While there is nothing that I can find that requires the validation behavior you suggest, I understand where you are coming from. I think the impact of adding extra invalid fields is that they are essentially dropped/ignored, so unless someone is abusing the representations for purposes of authentication or authorization, I don't know that there is any kind of risk in leaving the behavior as-is. What do you think?
@grxy Thanks for the speedy reply!
That's true - the federation specs don't actually specify validation behavior for entity fields. I also realized that since the input type of the representation objects are currently Any types, you can't really perform validations on the input types at query parse time the same way graphql implementations validate arguments for standard / normal queries...
I think the impact of adding extra invalid fields is that they are essentially dropped/ignored, so unless someone is abusing the representations for purposes of authentication or authorization
I agree - our gateway currently issues these queries and we have a schema registry that performs schema validation so it's not going to include invalid fields in practice. Like you said if a bad actor chooses to issue invalid fields that don't exist, they'll just be ignored.
The problem I'm pointing out specifically is within the context of pre-release testing (and as you pointed out I don't think this is a problem with this gem itself). The absence of any input validation of the representation inputs means that I can reference any key on the representation object inside the reference resolvers even if it doesn't correspond to an actual field.
For example:
Given this representation with an invalid field:
{ representations: [{ __typename: "BlogPost", id: blog_post.id, randomFieldThatDoesNotExist: 5 }] }
It's currently possible within a reference resolver to do object[:randomFieldThatDoesNotExist] and get whatever value you stubbed within a test even if it's not a real field, which means you can build business logic depending on a key that's not actually defined on the type itself. We can catch these types of runtime errors at integration, but it just would be ideal for the query parser can validate input shapes earlier in the process.
I'll raise this with the apollo team and get their thoughts on this! Given the dynamic nature of representations in general, it's probably not straightforward to set more concrete type definitions for those inputs.

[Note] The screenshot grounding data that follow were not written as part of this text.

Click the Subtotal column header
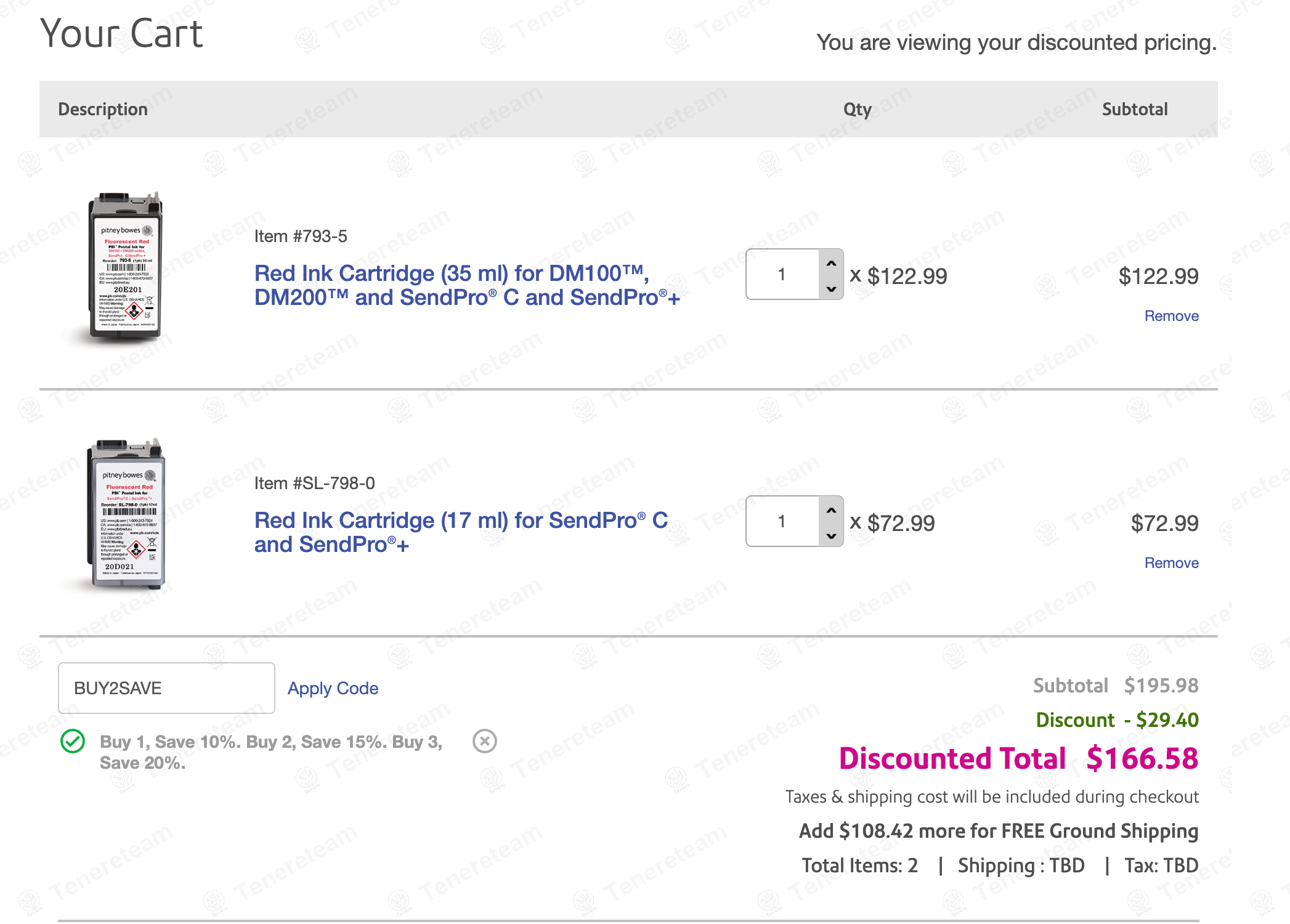1134,109
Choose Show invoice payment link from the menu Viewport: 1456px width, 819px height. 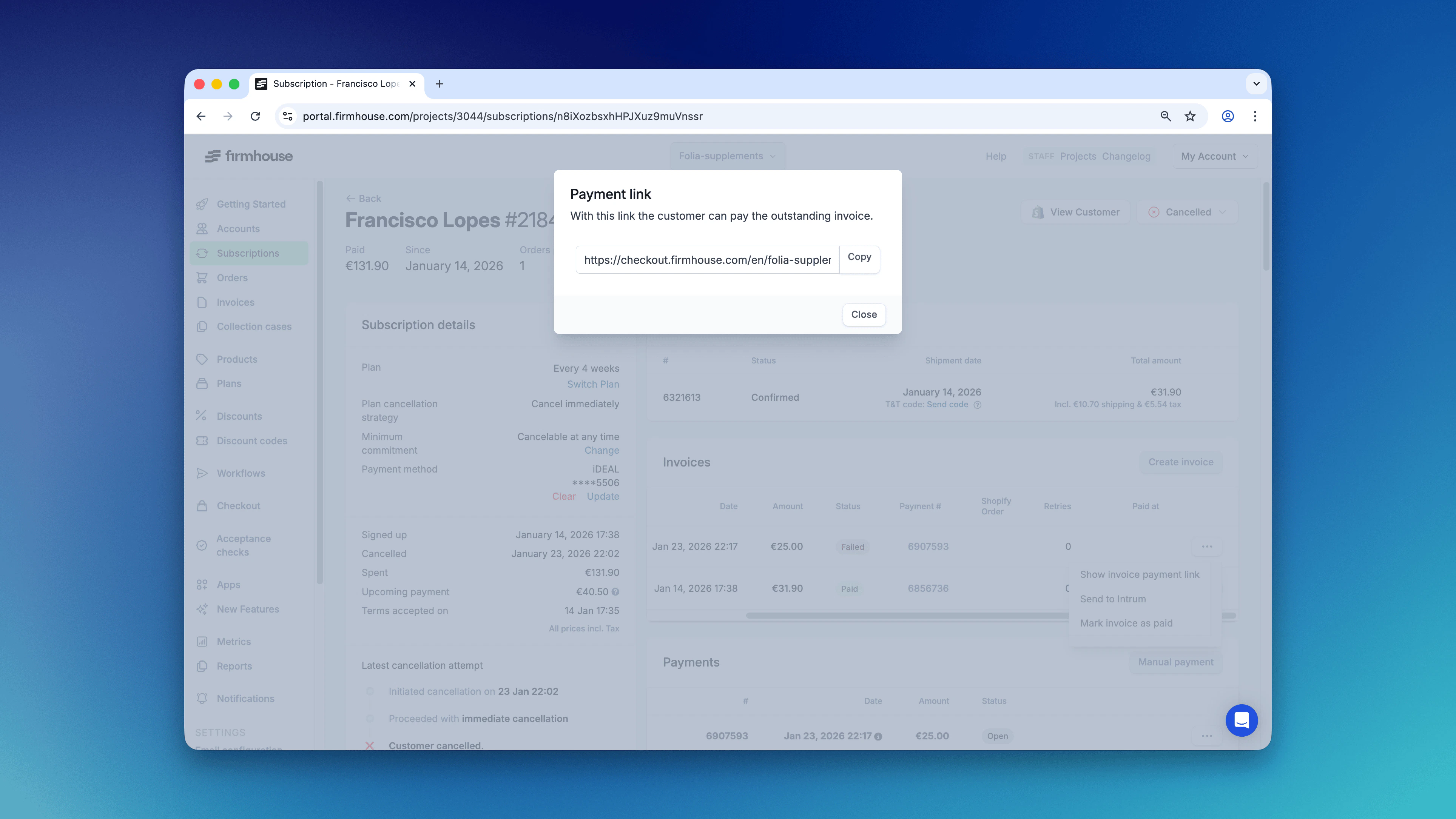tap(1140, 574)
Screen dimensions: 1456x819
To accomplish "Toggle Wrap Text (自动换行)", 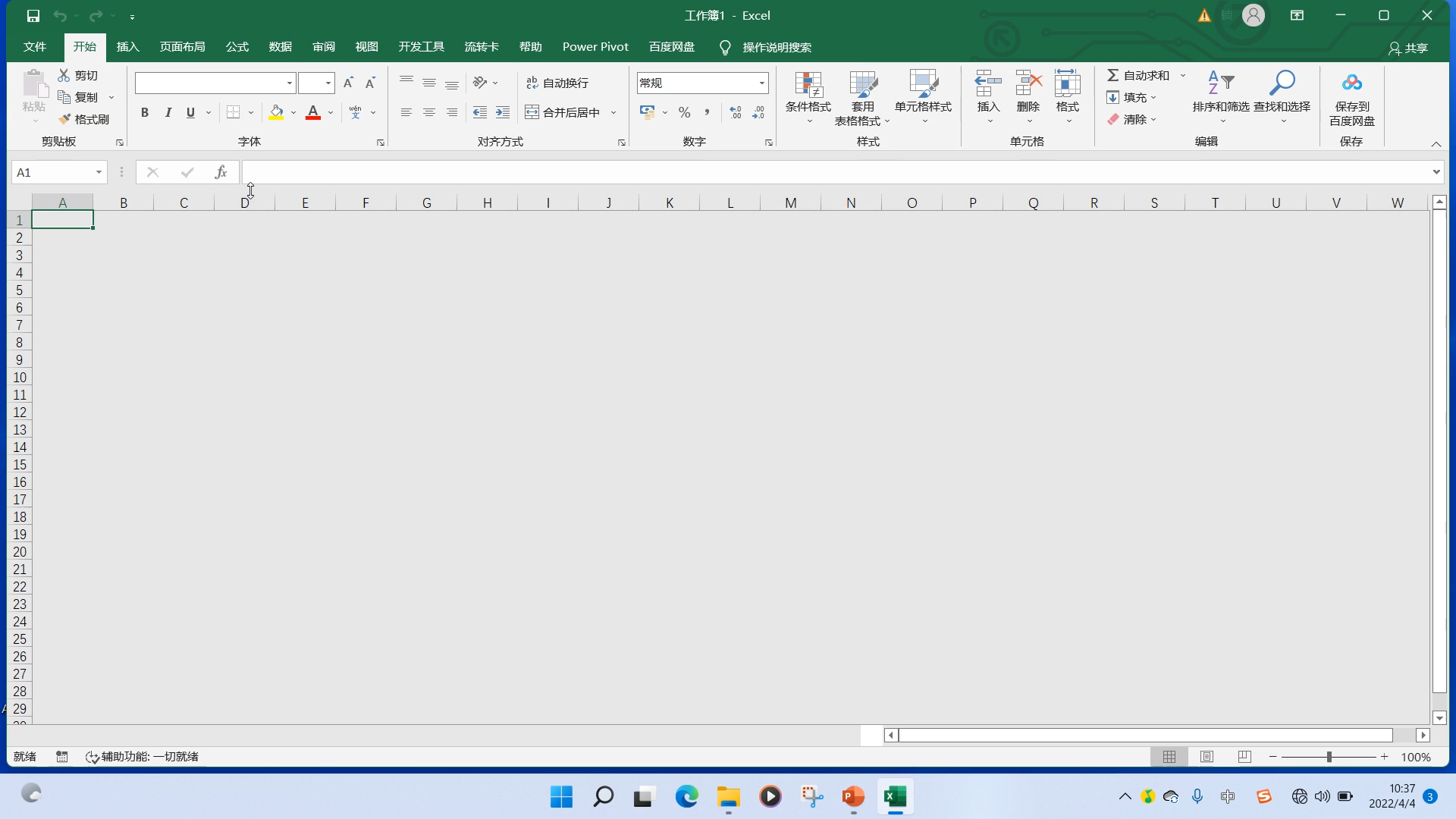I will click(557, 83).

Found this paragraph in the spec:
Each item in the representations list is an _Any scalar. This is a federation-specific scalar defined in Subgraph schema additions. This scalar is serialized as a generic JSON object, which enables the graph router to include representations of different entities in the same query, all of which can have a different shape.
I didn't realize you can have different entity representations in an entities query! If that's the case, I don't see how it's possible to type the representation inputs to anything other than Any 😢
@linstantnoodles You're right that a schema-level validation would not be possible (until input unions are supported at least), but we could add an extra runtime validation check in theory. The idea that comes to mind is that we could potentially validate shapes based on the included __typename field, i.e. when a representation hash comes in, we could look at the schema's type map and verify that all included fields are valid for the provided __typename.
@grxy Yes that's true - I think having that runtime validation would be nice because clients (even if it's just the router) should be notified if they're attempting to resolve types with bad input (representations containing fields that don't exist). I think that behavior would be consistent with the semantics of how we treat invalid arguments into query field i.e blogPosts(notAField: true). That being said, this will probably be a breaking change so while it's nice to have I'm not sure if it's worth introducing it if existing apps have this assumption already baked in.